Da die Urkunden und die Register dieses Feld zwingend enthalten, kann bei entsprechendem Wunsch die Eintragung auch nicht ohne jede Angabe hierzu vorgenommen werden. Es sind auch Fälle denkbar, in denen Angehörige einer christlichen Kirche die Nennung ihrer Religionszugehörigkeit nicht wünschen. Auch für sie bleibt dann nur die Streichung, ohne dass diese Angabe einfach entfällt. Die begrüßenswerte bisherige Übung, wonach die Urkunde in solchen Fällen einfach keinen Bezug auf die Frage der Religionszugehörigkeit nimmt, ist damit ohne Not aufgegeben worden.
Die Landesverbände des HVD in Niedersachsen, Nordrheinwestfalen und der HVD Nürnberg haben als Körperschaften des öffentlichen Rechts die Rechte, die durch die Neuregelung missachtet werden.

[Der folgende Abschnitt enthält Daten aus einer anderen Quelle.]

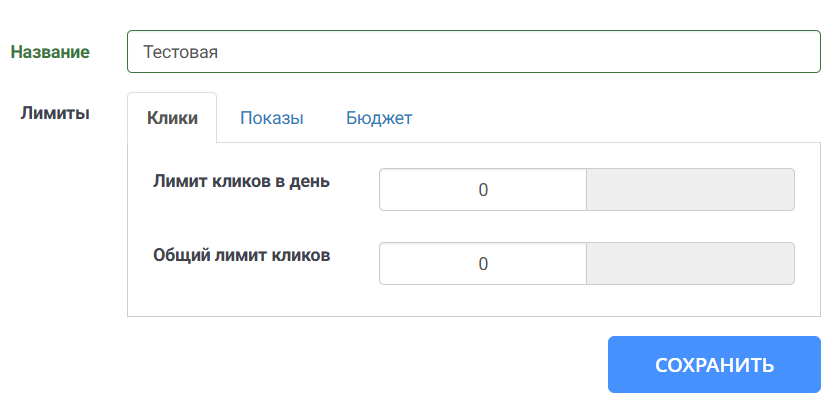Click the 0 value in daily limit

(483, 190)
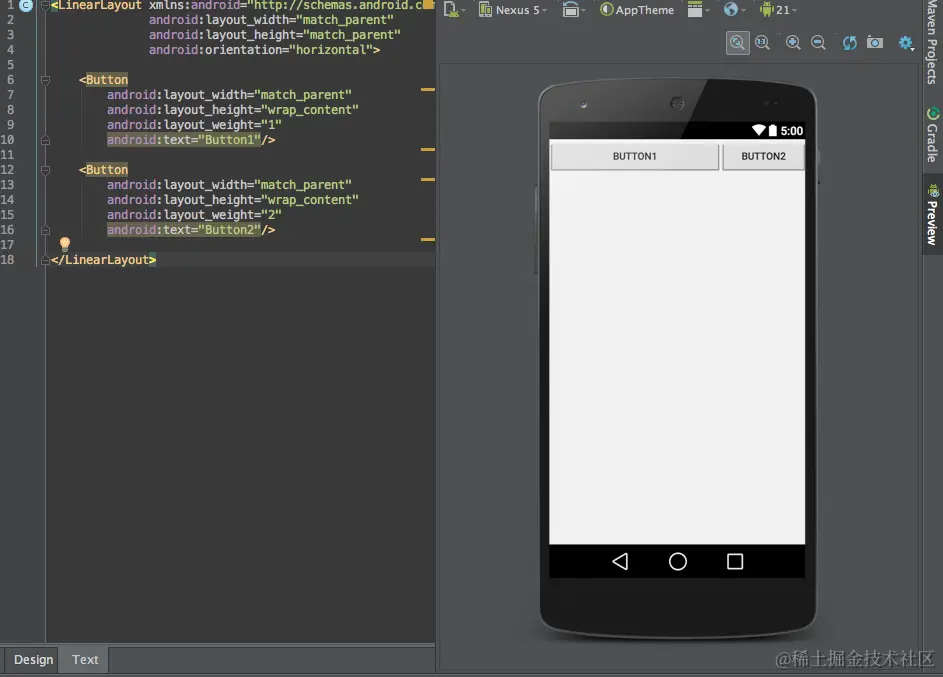This screenshot has width=943, height=677.
Task: Click the zoom-to-fit preview icon
Action: click(x=737, y=43)
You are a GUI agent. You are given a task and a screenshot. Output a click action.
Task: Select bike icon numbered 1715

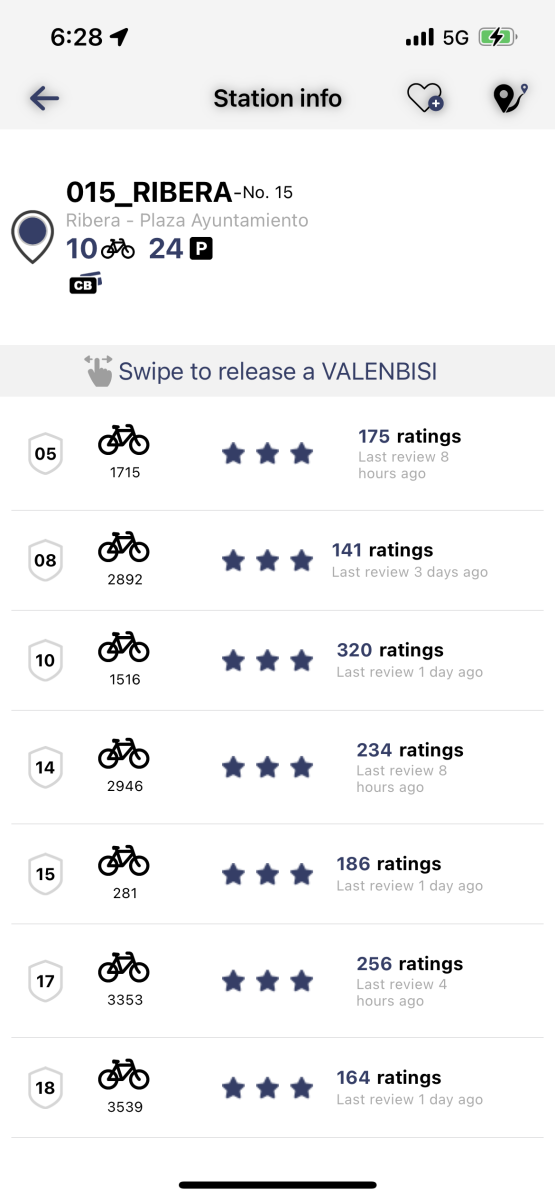124,440
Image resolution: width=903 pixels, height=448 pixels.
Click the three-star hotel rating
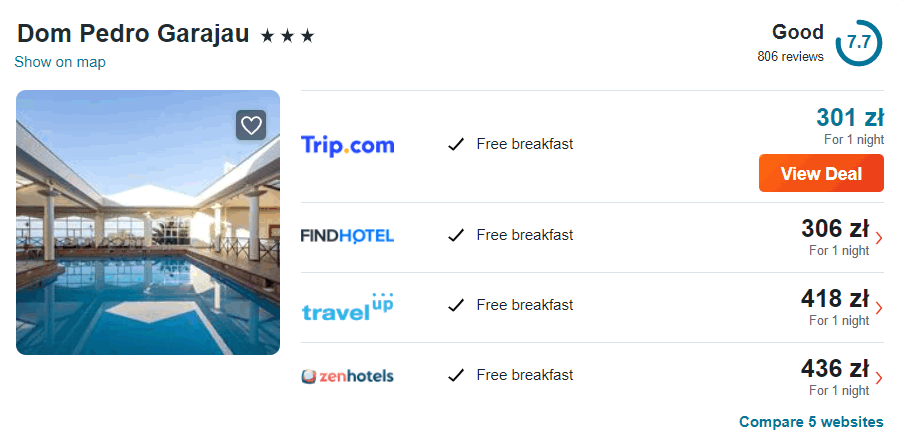coord(287,36)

Sollten die Vorschriften wie jetzt absehbar in Kraft treten, dann wird innerhalb des HVD ein abgestimmtes Vorgehen hiergegen auf der Tagesordnung stehen.
Die Verantwortlichen täten gut daran, ihre sogar schriftlich gegebenen Versprechungen zu halten und nicht – wie hier zu sehen – die häufig zu konstatierende Bevorzugung der Kirchen gegenüber den Weltanschauungsgemeinschaften ein weiteres Mal entgegen der Verfassung fortzuschreiben.